## Exercise goal
From the listing below, give again exactly the lines from the line with "Task: Tick ap-southeast-1 checkbox" to the line with "This screenshot has", ends included, without any pictures.

## Input records
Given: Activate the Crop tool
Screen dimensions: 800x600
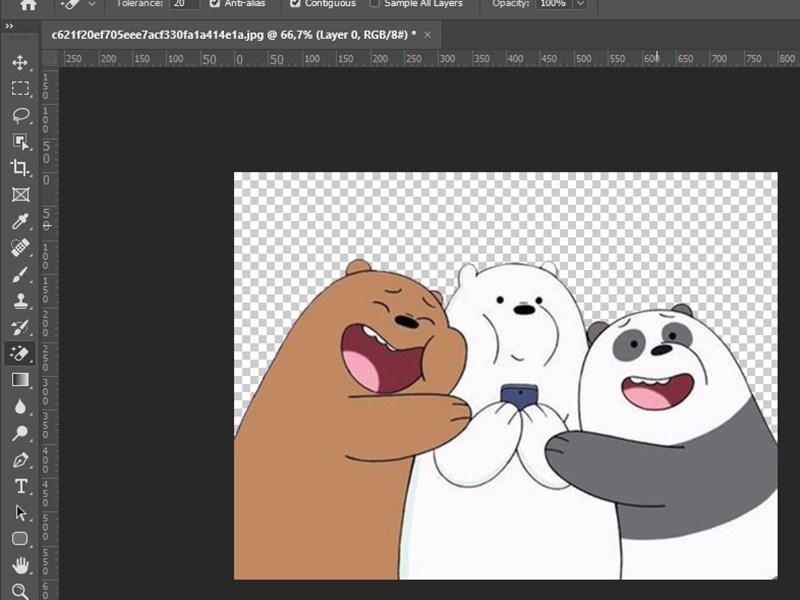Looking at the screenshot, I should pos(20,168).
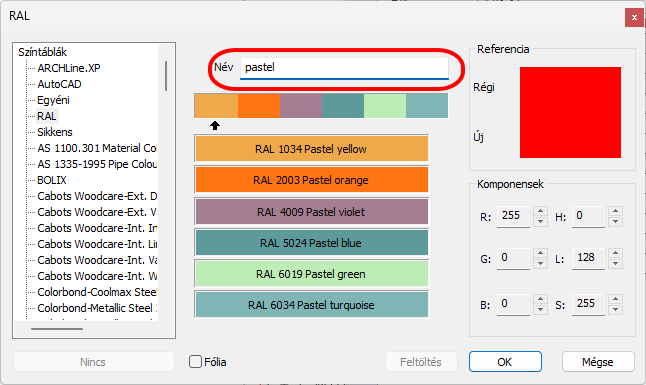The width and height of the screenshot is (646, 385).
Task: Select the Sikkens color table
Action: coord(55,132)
--
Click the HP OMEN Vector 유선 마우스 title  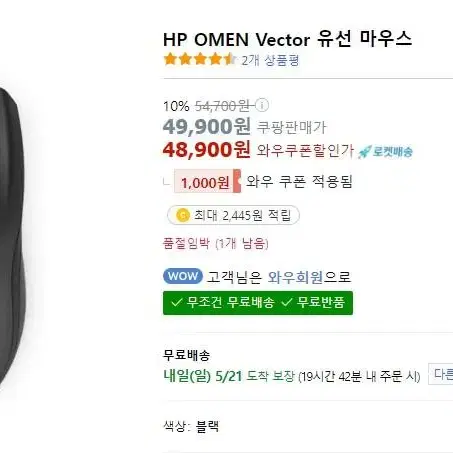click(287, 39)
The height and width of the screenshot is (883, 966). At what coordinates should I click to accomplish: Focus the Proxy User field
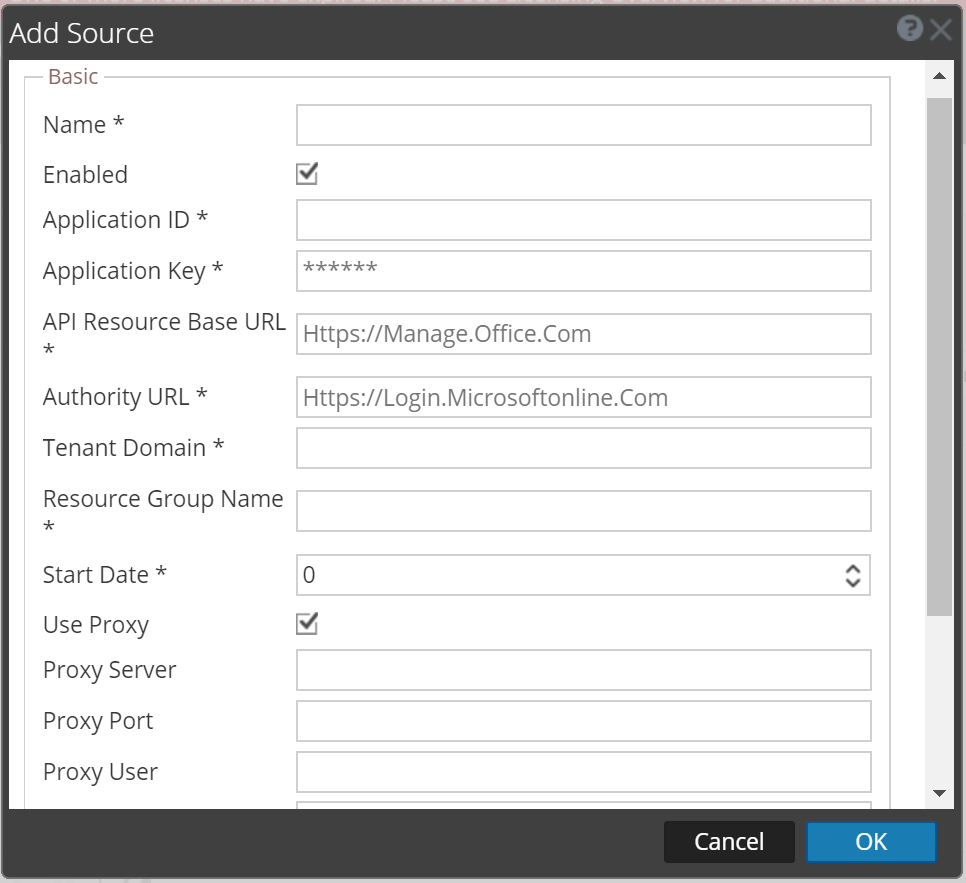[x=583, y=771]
--
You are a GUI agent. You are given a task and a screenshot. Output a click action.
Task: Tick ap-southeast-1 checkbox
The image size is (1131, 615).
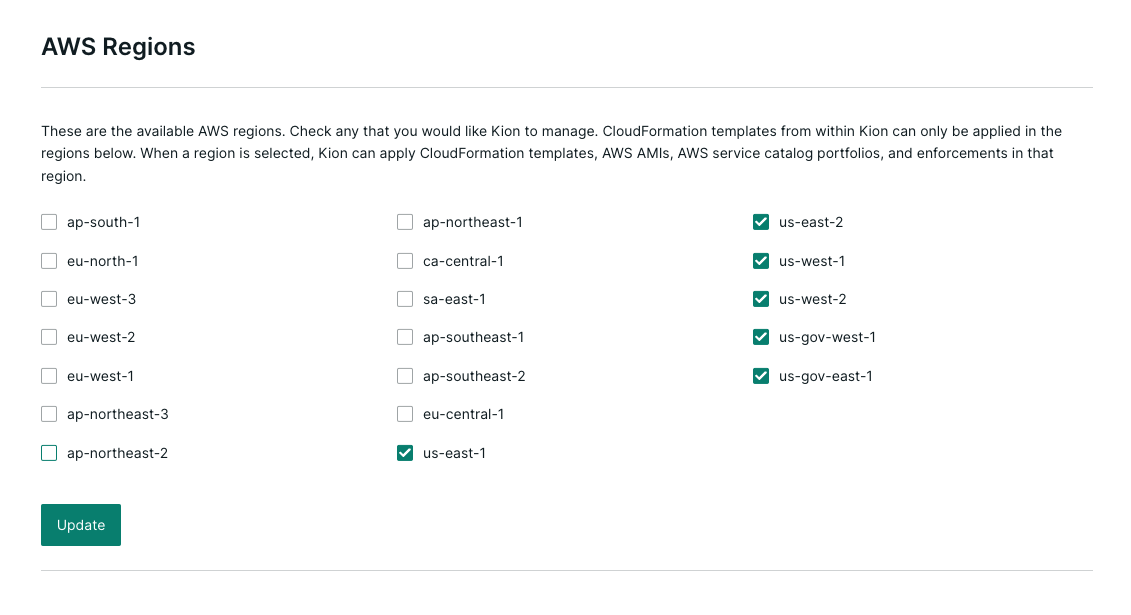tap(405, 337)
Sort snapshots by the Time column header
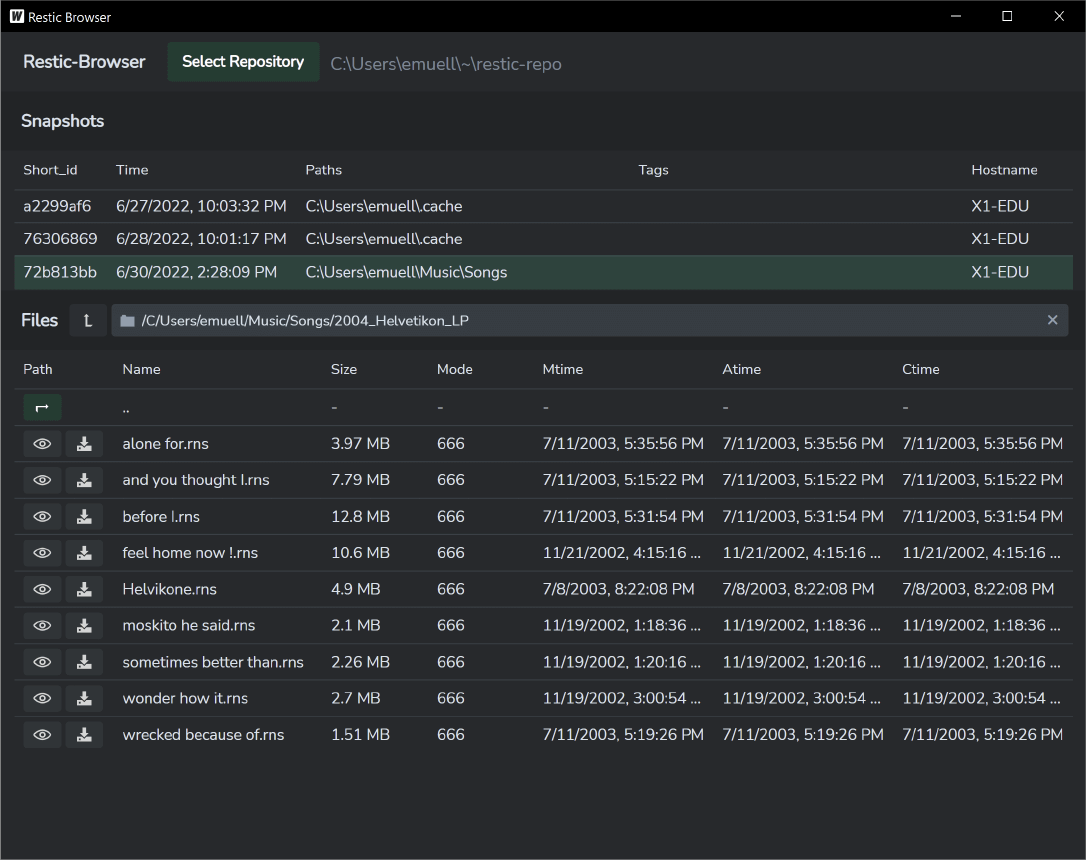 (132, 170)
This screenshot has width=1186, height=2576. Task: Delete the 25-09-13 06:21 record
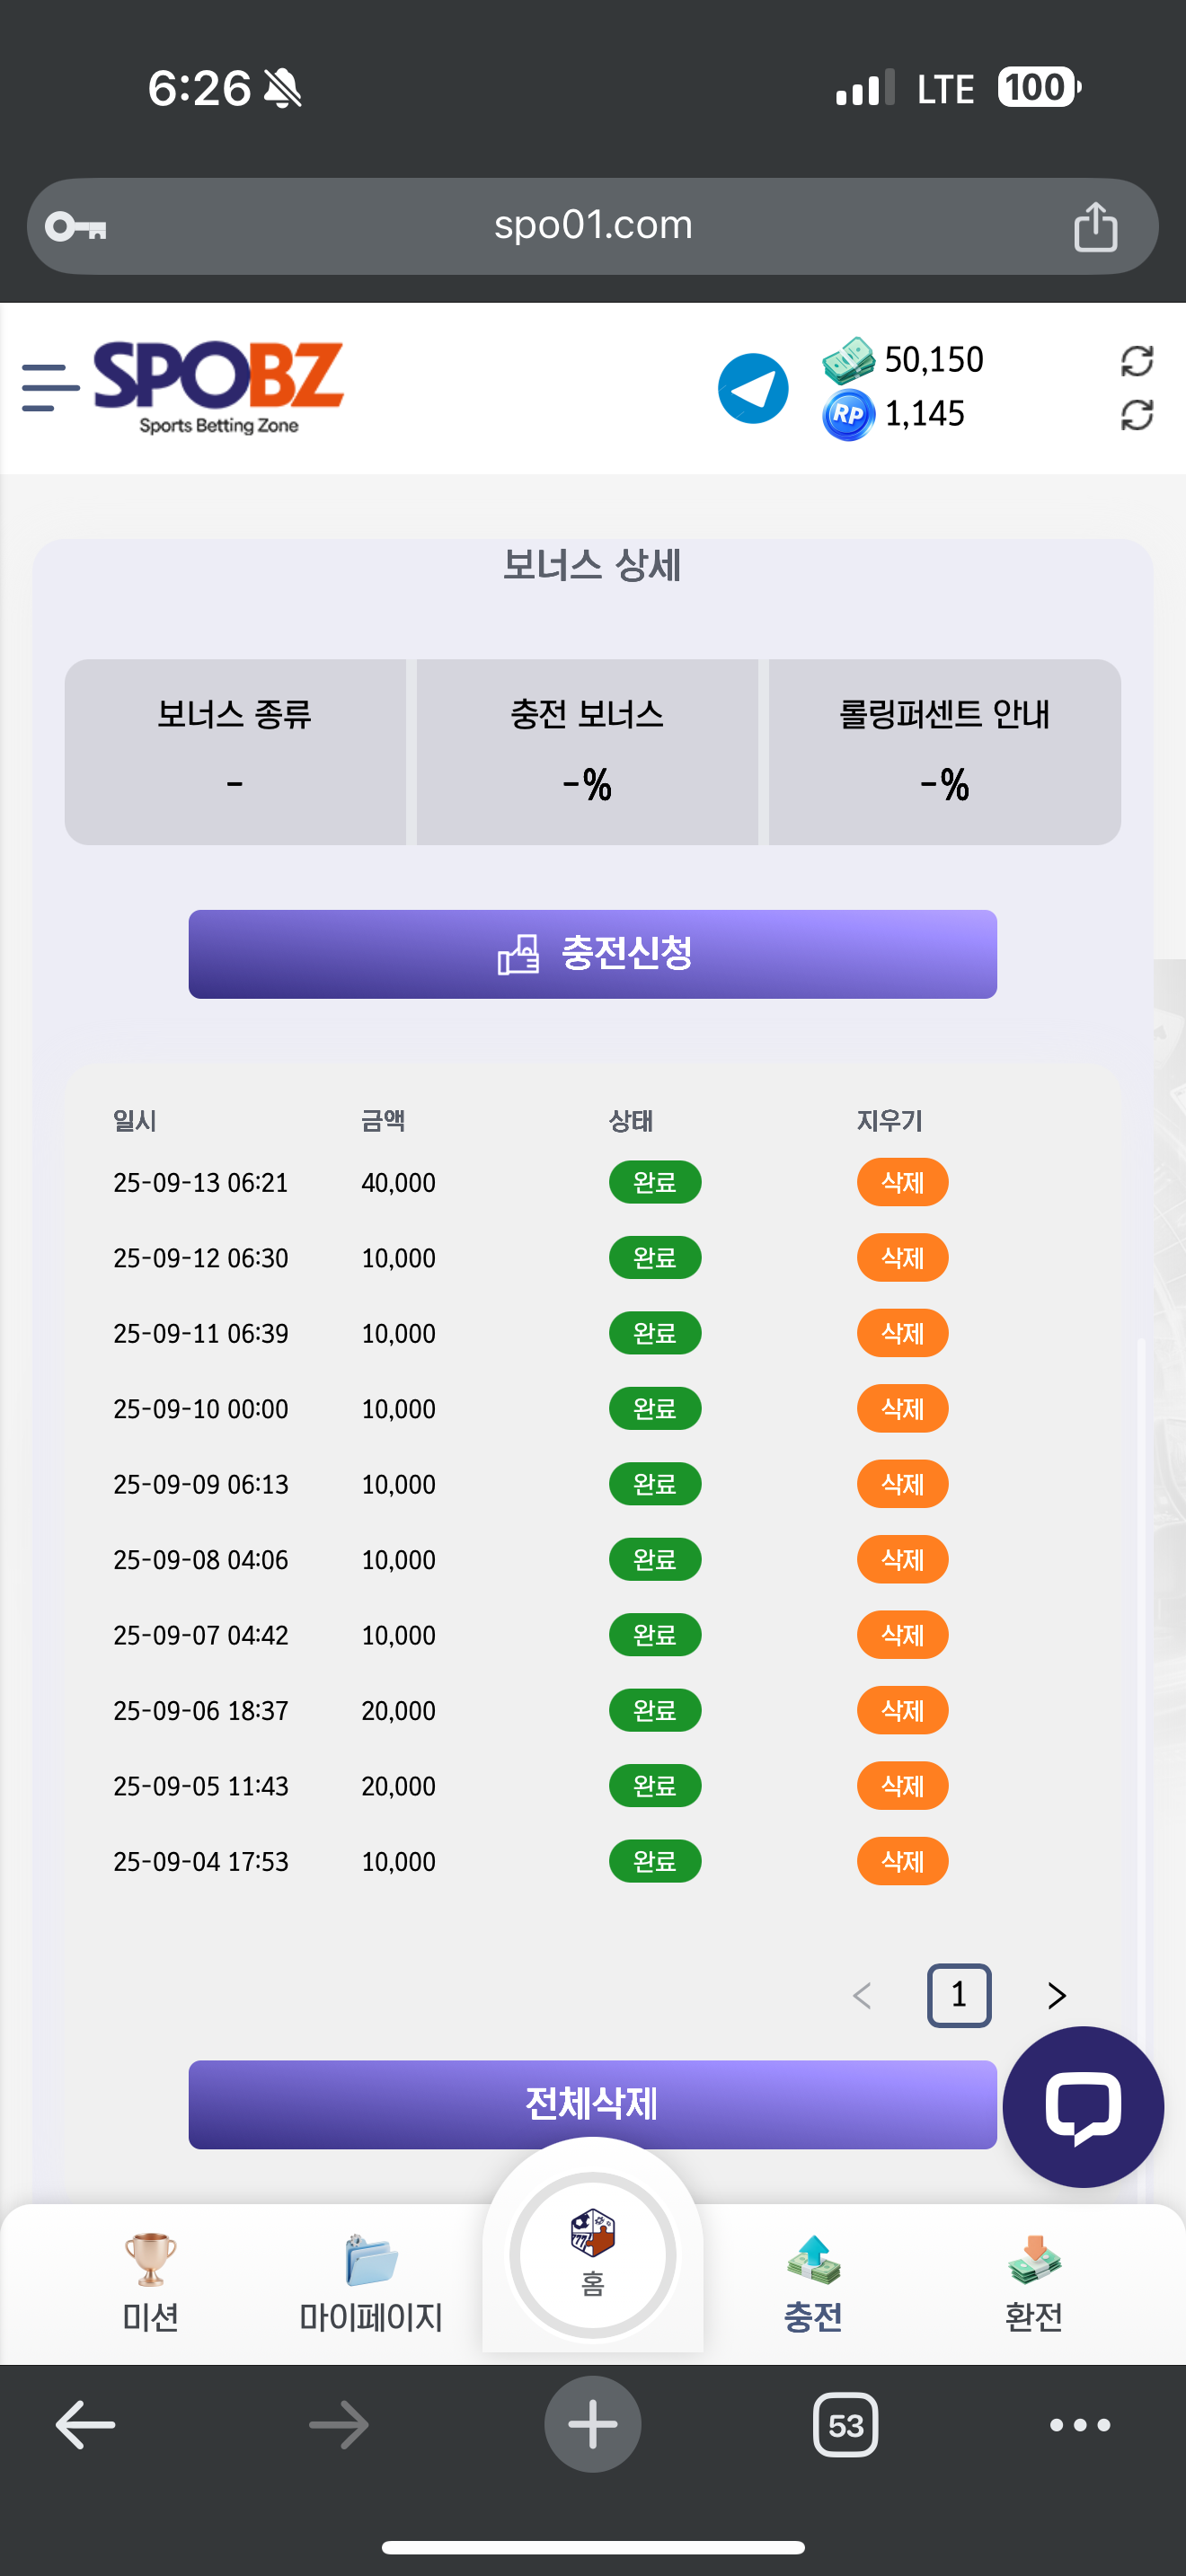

## Solution for this problem
Task: Tick ap-southeast-1 checkbox
The image size is (1131, 615).
tap(405, 337)
Sort snapshots by the Time column header
 (132, 170)
This screenshot has width=1186, height=2576. Task: Delete the 25-09-13 06:21 record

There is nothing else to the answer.